**Instructions to follow**.
Where does the string "checkmark" appear? Copy every line of the entries below that holds it.

[Saved entries]
---

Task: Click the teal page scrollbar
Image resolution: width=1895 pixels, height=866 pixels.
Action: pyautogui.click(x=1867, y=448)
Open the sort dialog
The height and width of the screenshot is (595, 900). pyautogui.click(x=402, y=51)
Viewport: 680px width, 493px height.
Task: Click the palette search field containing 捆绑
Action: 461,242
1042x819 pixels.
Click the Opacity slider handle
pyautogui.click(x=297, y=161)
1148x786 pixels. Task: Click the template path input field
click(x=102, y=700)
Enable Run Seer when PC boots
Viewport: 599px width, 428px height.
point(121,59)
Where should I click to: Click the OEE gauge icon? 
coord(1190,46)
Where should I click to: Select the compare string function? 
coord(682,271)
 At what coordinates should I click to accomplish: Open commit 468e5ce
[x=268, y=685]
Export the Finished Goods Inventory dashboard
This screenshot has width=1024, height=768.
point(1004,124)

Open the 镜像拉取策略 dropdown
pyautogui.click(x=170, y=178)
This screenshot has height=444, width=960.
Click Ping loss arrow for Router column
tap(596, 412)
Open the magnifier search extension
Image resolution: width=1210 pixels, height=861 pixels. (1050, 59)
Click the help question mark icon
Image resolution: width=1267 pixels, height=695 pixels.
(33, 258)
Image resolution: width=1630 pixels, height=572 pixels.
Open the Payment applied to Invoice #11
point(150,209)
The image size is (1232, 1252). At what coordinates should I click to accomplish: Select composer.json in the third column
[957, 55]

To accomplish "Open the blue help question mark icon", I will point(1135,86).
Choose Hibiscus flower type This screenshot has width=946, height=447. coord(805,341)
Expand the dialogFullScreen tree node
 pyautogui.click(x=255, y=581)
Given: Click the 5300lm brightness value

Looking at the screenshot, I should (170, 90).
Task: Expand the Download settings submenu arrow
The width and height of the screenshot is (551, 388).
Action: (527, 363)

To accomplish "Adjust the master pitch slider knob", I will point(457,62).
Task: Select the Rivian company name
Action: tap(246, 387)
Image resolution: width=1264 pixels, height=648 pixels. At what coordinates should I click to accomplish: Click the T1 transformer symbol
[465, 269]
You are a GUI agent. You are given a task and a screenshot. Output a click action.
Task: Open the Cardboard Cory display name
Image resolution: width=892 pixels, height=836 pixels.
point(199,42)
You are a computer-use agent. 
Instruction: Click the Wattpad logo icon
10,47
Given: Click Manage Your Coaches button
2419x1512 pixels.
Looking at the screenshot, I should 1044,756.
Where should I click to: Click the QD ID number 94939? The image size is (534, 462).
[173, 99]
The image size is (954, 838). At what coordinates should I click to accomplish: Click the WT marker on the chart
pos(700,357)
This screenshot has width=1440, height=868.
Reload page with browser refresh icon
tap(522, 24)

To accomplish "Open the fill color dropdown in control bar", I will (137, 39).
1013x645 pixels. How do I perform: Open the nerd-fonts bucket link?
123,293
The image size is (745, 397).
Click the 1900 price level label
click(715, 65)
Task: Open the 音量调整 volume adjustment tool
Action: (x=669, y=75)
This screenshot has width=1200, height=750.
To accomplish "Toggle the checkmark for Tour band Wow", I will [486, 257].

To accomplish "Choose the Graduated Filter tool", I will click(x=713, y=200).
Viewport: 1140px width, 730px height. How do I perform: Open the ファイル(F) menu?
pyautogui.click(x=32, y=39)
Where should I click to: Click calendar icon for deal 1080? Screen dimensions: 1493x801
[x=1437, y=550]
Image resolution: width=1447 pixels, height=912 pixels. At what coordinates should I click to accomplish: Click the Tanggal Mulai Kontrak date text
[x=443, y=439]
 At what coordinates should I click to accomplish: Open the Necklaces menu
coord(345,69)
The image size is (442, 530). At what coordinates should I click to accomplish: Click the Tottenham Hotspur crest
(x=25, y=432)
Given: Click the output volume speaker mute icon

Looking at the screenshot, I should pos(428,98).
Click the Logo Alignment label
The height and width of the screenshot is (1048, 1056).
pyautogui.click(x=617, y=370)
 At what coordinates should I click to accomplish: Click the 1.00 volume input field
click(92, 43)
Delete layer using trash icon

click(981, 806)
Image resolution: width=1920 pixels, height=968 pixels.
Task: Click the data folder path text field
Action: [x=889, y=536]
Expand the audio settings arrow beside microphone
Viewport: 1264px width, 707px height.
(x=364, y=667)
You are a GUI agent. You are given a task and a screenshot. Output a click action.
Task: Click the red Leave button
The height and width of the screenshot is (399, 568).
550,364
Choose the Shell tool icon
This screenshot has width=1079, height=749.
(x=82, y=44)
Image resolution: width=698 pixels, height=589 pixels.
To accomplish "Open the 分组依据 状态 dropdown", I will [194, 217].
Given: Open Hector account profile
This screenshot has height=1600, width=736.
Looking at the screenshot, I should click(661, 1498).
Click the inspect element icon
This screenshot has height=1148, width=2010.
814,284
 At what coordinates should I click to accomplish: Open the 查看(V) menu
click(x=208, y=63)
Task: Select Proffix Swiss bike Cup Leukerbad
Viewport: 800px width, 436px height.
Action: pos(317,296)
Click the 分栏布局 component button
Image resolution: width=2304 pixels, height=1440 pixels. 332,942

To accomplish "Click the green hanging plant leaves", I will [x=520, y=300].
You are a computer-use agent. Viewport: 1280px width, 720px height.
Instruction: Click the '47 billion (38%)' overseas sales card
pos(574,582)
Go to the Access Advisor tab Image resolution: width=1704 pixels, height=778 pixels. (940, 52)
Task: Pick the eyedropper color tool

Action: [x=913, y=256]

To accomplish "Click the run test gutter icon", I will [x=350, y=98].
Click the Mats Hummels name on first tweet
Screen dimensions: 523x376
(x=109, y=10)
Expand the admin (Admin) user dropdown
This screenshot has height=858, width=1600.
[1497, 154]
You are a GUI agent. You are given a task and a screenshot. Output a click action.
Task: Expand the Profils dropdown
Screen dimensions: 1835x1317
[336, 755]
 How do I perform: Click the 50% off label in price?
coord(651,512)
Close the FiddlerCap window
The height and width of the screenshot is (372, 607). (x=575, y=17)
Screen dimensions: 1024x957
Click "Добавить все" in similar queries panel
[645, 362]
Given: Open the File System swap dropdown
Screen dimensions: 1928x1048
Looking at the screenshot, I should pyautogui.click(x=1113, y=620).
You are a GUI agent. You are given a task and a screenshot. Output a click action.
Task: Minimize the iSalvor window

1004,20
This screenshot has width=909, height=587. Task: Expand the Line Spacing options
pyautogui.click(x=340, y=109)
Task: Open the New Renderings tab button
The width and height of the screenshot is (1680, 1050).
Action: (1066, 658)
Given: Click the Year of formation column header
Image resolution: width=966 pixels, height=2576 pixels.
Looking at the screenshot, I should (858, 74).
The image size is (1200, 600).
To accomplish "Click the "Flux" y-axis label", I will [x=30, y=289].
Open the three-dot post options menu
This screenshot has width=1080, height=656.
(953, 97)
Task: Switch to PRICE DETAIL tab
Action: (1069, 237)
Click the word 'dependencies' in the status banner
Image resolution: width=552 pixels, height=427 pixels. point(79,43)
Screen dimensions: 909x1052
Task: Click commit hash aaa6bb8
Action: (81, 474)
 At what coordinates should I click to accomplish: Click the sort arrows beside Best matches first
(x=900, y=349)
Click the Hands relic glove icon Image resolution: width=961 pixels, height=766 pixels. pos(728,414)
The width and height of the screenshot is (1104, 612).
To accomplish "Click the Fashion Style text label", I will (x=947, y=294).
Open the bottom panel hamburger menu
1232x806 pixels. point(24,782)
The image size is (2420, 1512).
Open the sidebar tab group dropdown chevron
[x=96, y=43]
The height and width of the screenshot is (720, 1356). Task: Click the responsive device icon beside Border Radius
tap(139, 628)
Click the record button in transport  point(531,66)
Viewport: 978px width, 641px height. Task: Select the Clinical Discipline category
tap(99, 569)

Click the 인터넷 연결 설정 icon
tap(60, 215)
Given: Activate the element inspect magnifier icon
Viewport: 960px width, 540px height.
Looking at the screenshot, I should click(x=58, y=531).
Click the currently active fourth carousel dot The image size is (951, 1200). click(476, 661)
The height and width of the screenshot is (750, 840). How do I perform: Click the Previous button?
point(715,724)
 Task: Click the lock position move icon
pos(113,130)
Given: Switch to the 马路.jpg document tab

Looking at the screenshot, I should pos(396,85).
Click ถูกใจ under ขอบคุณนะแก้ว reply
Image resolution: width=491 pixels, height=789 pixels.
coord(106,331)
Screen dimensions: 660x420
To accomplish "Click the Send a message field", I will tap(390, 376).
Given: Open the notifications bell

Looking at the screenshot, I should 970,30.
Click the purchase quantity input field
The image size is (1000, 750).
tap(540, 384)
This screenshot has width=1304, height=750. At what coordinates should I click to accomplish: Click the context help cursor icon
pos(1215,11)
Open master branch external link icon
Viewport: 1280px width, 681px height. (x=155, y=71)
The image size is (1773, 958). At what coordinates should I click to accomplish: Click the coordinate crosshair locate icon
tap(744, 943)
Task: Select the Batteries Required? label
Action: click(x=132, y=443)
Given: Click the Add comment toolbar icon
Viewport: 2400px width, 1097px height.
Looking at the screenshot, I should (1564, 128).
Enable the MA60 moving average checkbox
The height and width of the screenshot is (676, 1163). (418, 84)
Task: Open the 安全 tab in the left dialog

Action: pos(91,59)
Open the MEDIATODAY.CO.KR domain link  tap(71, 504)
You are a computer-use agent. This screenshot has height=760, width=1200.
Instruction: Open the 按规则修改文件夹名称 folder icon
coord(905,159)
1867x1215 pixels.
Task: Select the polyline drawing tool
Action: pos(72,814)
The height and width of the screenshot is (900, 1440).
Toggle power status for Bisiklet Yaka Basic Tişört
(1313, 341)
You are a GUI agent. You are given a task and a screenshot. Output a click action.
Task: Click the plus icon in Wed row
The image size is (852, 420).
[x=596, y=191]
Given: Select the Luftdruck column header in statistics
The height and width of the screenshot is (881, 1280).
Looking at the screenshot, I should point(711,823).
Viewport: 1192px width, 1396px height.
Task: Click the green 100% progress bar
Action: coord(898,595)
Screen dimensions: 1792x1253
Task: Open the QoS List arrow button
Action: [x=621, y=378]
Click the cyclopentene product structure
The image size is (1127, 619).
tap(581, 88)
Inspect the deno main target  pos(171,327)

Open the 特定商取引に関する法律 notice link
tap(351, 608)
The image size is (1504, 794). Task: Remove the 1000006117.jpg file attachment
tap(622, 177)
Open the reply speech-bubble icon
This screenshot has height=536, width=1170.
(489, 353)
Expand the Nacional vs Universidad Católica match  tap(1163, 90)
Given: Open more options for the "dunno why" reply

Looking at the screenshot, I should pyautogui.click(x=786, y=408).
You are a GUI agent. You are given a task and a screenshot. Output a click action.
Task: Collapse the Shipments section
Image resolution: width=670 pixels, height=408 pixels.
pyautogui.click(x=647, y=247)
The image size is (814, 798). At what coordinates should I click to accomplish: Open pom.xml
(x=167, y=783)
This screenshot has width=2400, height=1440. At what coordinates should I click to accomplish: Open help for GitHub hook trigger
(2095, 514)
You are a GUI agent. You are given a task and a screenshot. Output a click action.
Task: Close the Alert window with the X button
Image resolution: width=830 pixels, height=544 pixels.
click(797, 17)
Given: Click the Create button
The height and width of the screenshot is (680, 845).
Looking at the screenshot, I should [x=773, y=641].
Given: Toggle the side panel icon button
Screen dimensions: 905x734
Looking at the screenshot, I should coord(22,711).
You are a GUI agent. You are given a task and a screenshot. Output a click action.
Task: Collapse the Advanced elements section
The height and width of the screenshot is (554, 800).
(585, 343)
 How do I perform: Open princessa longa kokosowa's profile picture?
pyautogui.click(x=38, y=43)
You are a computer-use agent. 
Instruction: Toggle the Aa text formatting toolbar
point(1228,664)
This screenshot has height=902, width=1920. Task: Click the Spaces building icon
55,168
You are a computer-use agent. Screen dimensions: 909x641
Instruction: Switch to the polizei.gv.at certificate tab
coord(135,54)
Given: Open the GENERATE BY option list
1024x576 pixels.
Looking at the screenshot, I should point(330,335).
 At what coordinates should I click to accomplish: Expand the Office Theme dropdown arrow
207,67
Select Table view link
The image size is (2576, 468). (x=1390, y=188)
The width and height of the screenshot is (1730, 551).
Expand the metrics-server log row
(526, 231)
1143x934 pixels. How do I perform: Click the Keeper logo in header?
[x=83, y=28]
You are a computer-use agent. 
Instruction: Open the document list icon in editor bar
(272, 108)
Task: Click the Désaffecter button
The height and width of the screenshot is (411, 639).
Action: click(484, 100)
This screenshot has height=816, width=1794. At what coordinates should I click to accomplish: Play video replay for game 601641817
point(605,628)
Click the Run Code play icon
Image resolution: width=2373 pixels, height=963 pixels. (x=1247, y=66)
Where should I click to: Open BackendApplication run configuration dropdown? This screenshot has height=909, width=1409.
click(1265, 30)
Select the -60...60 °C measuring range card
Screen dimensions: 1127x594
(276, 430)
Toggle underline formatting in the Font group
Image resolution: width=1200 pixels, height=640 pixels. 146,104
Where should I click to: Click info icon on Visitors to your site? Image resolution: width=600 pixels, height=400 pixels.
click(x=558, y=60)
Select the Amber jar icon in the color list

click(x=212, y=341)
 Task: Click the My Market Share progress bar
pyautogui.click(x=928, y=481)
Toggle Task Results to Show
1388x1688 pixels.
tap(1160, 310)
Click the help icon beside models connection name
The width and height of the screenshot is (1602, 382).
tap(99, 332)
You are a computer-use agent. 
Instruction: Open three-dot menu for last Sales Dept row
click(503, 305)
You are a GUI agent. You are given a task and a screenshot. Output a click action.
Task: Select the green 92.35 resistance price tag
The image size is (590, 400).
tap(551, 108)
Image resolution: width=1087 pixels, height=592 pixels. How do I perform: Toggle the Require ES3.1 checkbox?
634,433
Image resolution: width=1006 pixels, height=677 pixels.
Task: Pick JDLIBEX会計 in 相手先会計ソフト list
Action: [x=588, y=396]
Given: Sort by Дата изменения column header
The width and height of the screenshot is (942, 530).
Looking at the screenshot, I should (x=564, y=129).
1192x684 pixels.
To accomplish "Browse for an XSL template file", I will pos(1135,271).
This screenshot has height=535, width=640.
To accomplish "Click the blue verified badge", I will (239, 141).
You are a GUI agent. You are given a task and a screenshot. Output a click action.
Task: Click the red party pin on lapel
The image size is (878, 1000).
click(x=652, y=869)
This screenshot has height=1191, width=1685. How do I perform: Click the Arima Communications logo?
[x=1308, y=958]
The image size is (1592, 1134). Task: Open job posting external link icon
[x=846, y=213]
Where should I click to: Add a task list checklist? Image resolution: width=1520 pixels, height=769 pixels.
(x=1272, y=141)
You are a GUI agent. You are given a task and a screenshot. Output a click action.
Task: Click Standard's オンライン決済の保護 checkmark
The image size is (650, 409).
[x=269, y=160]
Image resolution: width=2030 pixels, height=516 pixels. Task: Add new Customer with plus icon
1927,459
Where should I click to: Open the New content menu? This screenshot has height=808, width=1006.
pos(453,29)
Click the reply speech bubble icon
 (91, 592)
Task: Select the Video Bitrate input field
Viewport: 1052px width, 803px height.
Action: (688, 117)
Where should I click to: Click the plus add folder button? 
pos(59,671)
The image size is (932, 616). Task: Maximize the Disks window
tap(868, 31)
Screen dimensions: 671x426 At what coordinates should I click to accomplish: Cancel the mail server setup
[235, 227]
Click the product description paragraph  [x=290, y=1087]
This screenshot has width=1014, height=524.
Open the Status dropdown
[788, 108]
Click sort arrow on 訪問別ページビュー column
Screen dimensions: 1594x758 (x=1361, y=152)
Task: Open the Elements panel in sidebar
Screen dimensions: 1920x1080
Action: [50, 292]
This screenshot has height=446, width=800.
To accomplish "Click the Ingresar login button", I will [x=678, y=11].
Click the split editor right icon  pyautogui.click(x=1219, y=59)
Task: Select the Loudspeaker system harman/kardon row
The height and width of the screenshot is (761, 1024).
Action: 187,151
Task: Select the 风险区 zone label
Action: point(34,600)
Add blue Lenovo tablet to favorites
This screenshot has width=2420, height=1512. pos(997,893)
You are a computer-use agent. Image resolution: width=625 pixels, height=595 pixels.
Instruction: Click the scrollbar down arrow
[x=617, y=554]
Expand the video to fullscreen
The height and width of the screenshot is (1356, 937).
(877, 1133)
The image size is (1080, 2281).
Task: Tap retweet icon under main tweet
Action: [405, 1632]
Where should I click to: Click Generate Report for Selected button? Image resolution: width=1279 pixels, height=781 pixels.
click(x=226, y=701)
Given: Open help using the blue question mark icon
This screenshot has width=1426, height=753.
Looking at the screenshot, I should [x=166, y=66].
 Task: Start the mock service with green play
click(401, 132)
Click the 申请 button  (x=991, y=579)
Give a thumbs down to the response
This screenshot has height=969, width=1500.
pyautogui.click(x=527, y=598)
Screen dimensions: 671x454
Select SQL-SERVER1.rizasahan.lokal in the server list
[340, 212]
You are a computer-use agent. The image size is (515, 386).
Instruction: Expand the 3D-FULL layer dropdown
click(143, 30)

---

**Exercise solution**.
To accomplish "Toggle the checkmark for Tour band Wow", I will [486, 257].
Task: Click Standard's オンライン決済の保護 checkmark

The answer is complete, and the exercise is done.